PCPJack credential stealer exploits five cloud CVEs

SentinelOne published technical details this week about PCPJack, a credential-stealing framework that targets exposed cloud infrastructure. The tool harvests secrets from containers and cloud services and spreads in a worm-like fashion across Docker, Kubernetes, Redis, MongoDB and RayML. The operator uses Telegram for command-and-control and at least five public CVEs for propagation: CVE-2025-55182, CVE-2025-29927, CVE-2026-1357, CVE-2025-9501 and CVE-2025-48703.

SentinelOne researcher Alex Delamotte described the toolkit as harvesting ‘credentials from cloud, container, developer, productivity, and financial services’ and exfiltrating them through attacker-controlled infrastructure while attempting to spread to additional hosts. The analysis outlines a multi-stage attack that begins with a bootstrap shell script that prepares the host, installs Python, downloads follow-on tooling, establishes persistence and then removes itself.

The bootstrap script also searches for and evicts components attributed to TeamPCP from infected systems. After initial setup, PCPJack writes six Python modules to disk and launches an orchestrator written to disk as monitor.py (the codebase refers to the orchestrator as worm.py). Modules perform credential collection and parsing, lateral movement across SSH, Kubernetes, Docker, Redis, RayML and MongoDB, encryption of stolen data before exfiltration, daily refresh of cloud provider IP ranges, and cloud port scanning for externally reachable services.

Propagation targets are gathered in part by downloading parquet files from the Common Crawl archive, which the actor uses to build a list of externally exposed services. When data is exfiltrated, operator telemetry includes a field labeled PCP replaced that reports whether TeamPCP artifacts were removed; this field is sent to the Telegram command channel used for C2.

Analysis of the actor’s infrastructure uncovered an additional script named check.sh that detects CPU architecture and fetches an appropriate Sliver implant. The script queries cloud Instance Metadata Service endpoints, Kubernetes service accounts and Docker instances for credentials tied to services including Anthropic, DigitalOcean, Discord, Google API, Grafana Cloud, HashiCorp Vault, 1Password and OpenAI, and forwards harvested items to an external server.

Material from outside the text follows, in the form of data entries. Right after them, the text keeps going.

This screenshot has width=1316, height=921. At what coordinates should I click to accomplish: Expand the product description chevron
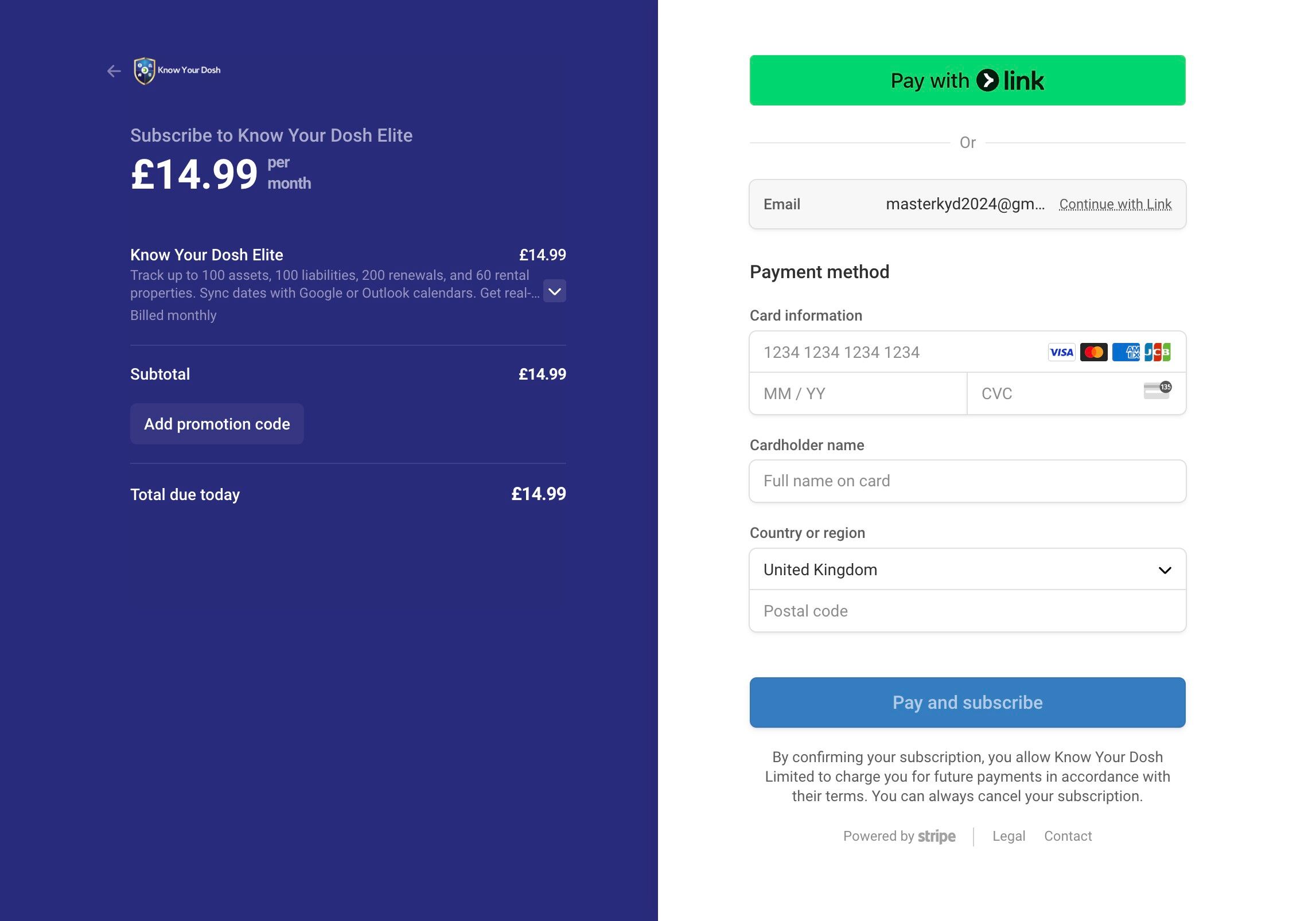click(554, 291)
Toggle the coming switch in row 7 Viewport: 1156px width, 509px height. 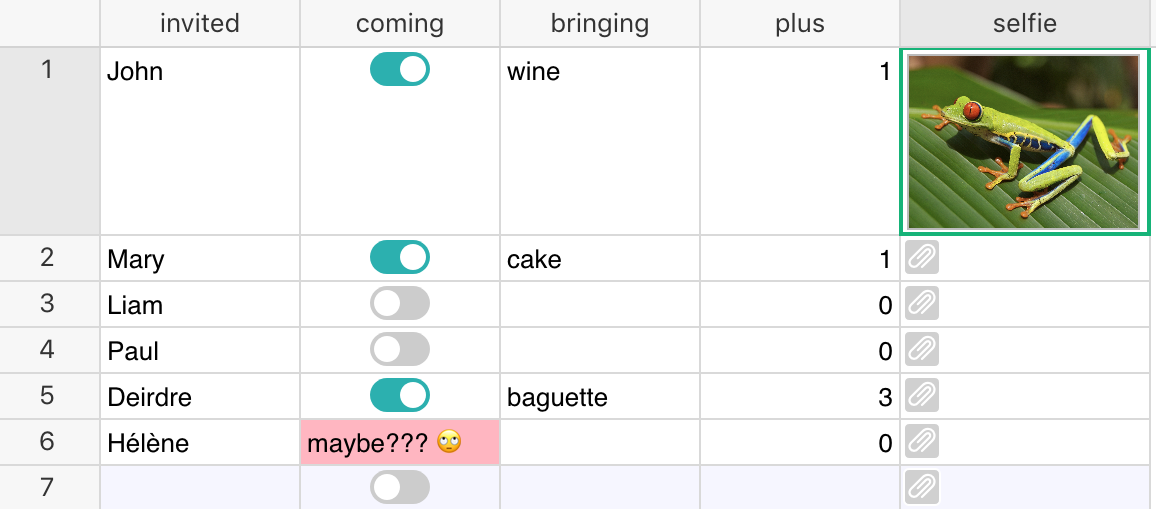coord(399,487)
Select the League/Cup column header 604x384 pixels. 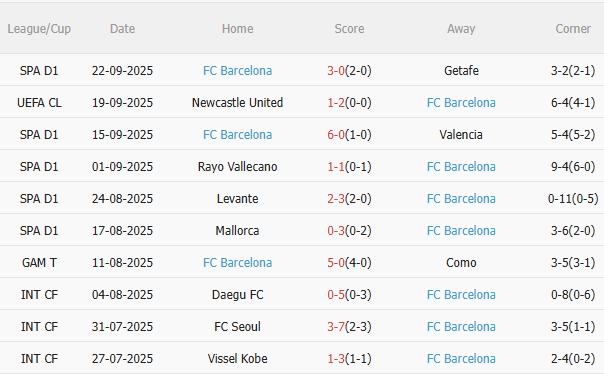click(39, 29)

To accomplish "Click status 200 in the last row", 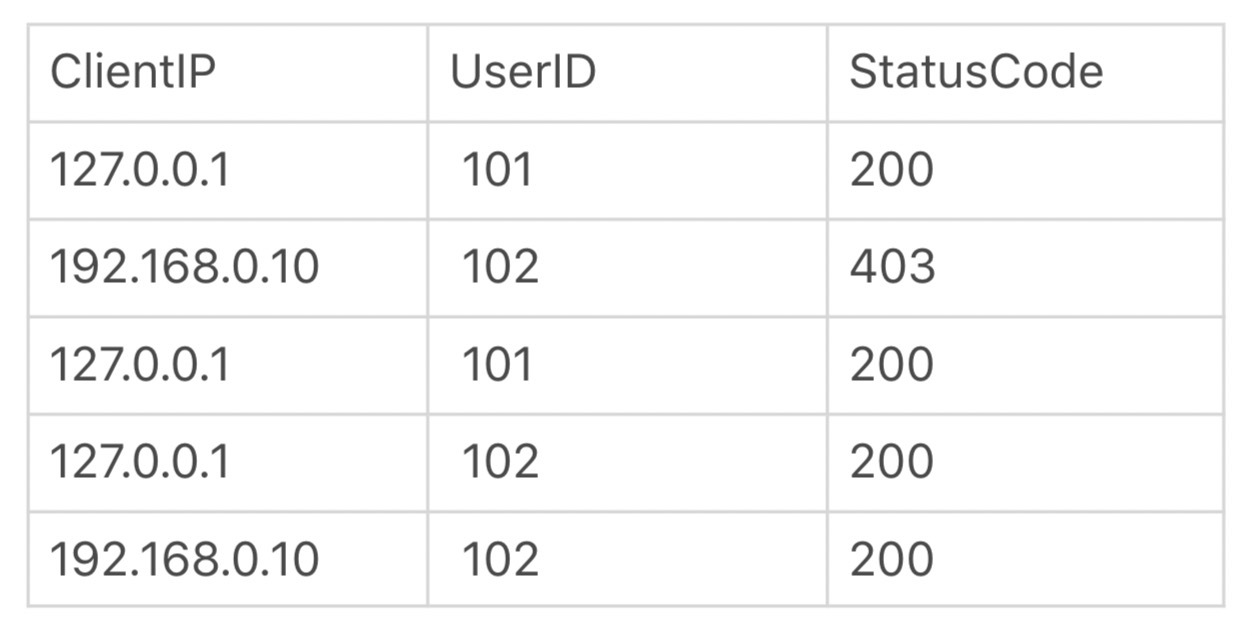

SentinelOne’s report notes PCPJack does not deploy cryptocurrency miners and removes miner functions associated with TeamPCP. The company assesses the campaign’s likely objectives include generating revenue through credential theft, fraud, spam, extortion or resale of access. SentinelOne published technical module descriptions and indicators of compromise to support defenders and investigators.